La disrupción es la esencia del mercado. Es la competencia o la “destrucción creativa” de Schumpeter. O, modernamente, la “innovación disruptiva” de Clayton Christensen.
La tecnología promueve el crecimiento económico, pero no cualquier tecnología: los rusos estuvieron durante un tiempo adelantados a los americanos en la carrera espacial, y esto no significaba que fuesen más prósperos. Es clave un marco institucional que respete derechos individuales.
La innovación no se puede planificar, no se puede predecir. Si la innovación fuera predecible no sería innovación. El papel de las autoridades no es tener ministerios de Industria para organizarlo todo sino reprimir el autoritarismo y dejar actuar a los agentes en libertad.
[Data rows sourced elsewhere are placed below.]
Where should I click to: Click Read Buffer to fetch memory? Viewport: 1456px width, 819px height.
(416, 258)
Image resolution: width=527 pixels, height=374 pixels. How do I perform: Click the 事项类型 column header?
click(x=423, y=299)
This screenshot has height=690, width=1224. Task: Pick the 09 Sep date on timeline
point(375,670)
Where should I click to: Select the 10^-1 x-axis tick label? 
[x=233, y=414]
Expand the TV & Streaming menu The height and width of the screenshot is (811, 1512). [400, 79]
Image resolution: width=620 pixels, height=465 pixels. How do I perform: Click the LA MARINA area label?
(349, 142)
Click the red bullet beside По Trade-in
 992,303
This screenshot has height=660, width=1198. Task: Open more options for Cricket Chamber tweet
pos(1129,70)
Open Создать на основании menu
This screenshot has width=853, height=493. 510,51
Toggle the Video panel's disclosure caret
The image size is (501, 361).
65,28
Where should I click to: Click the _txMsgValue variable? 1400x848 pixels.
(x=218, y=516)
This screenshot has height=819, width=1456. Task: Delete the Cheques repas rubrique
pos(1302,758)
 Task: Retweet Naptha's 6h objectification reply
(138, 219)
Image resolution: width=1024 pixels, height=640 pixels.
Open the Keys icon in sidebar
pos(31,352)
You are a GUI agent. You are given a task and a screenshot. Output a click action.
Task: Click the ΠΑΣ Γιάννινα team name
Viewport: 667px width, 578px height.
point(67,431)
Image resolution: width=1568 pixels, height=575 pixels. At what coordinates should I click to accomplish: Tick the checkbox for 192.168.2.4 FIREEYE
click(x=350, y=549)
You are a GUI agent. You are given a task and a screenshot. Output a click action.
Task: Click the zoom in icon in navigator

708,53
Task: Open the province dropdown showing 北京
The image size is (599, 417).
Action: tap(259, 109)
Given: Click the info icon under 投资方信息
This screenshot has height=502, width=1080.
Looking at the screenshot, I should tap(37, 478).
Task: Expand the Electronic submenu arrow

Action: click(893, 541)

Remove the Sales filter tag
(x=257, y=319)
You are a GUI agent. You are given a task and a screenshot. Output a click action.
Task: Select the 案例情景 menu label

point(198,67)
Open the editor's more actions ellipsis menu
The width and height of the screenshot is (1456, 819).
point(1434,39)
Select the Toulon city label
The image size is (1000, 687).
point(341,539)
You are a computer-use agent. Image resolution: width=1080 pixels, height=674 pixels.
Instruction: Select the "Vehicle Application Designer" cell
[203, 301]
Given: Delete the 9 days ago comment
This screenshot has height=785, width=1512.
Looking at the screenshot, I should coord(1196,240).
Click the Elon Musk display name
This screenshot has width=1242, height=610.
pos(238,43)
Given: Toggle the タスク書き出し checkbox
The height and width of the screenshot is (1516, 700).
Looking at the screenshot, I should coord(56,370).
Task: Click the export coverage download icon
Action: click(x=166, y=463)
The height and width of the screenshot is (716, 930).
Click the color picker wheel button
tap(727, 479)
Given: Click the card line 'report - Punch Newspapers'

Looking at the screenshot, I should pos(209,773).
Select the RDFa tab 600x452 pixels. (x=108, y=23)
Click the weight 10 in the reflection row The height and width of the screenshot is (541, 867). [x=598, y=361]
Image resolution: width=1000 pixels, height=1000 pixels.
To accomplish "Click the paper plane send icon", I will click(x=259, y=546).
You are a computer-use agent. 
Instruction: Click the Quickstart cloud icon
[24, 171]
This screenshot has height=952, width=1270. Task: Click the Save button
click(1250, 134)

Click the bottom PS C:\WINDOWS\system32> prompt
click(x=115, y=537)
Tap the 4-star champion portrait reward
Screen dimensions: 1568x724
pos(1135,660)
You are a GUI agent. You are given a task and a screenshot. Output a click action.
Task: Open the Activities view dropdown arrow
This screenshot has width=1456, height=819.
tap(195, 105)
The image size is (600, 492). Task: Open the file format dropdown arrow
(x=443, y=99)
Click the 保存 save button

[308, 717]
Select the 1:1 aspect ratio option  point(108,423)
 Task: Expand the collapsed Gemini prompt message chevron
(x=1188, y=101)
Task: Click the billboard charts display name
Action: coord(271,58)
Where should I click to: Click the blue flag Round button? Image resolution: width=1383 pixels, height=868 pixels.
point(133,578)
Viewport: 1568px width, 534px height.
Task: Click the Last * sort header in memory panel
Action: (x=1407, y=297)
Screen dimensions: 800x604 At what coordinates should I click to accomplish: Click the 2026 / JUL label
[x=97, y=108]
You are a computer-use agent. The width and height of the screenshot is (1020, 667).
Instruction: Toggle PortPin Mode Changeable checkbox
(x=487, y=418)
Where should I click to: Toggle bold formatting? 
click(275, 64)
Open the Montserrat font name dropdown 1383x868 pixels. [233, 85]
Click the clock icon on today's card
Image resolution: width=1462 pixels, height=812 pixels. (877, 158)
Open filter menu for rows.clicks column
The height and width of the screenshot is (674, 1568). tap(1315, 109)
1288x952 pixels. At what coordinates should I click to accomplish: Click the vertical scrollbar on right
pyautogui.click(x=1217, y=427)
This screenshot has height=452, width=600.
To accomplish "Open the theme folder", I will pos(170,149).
Los avances tecnológicos aumentan la productividad, facilitan el ajuste entre oferta y demanda de los consumidores, y crean riqueza. Es verdad, como diría Schumpeter, que también destruyen. Los empresarios que no sigan el progreso técnico pueden quedarse atrás. Como dicho progreso se traduce habitualmente en bienes y servicios mejores y más baratos, las empresas no competitivas pueden acabar cerrando y desapareciendo. Otro tanto sucede con los empleos de muchos trabajadores, que pueden terminar siendo prescindibles.
Sin embargo, esto desemboca en más riqueza y más empleo. Si no fuera así, la tecnología ya habría liquidado el bienestar y los puestos de trabajo.
Lo que resulta difícil es evitar que los grupos de presión consigan a su vez el apoyo de los políticos para frenar la competencia y la innovación. La competencia siempre es disruptiva, pero eso no es argumento para bloquearla. Y no hay que olvidar que toda intervención pública en los mercados crea o fomenta grupos de interés.
El mercado no es un paraíso, y a menudo genera costes y conflictos que pueden ser onerosos y graves: lo complicado es evitar la tentación de resolver esos problemas con la intervención política, y resolver después los nuevos problemas que dicha intervención desata con aún más intervención. En el caso de las empresas la peor solución es que el Estado se ponga a elegir qué empresas van a sobrevivir; es un mal camino el seleccionar a los empresarios ganadores (picking the winners) o rescatar a los perdedores (bail out the losers). Hay que pensar en los ciudadanos, no en los productores; en los consumidores, no en los proveedores (de todo, incluido internet).
Es aconsejable también no apresurarse a estorbar a los innovadores, ni a encontrar “soluciones” fuera y en contra del mercado. Pensemos en el caso de la economía colaborativa y los problemas derivados de los robos en las casas alquiladas o los seguros de los coches compartidos en caso de accidente, y que algunas compañías no cubren, o problemas legales de realquileres o subarriendos.
Es tentador “resolver” problemas fiscales imponiendo más impuestos a todos. Por ejemplo, como dijo el Economist hace poco, no se puede tratar a los que alquilan sus casas o habitaciones en sus casas como si fuera el Ritz (más bien hay que tratarlos como un Bead & Breakfast).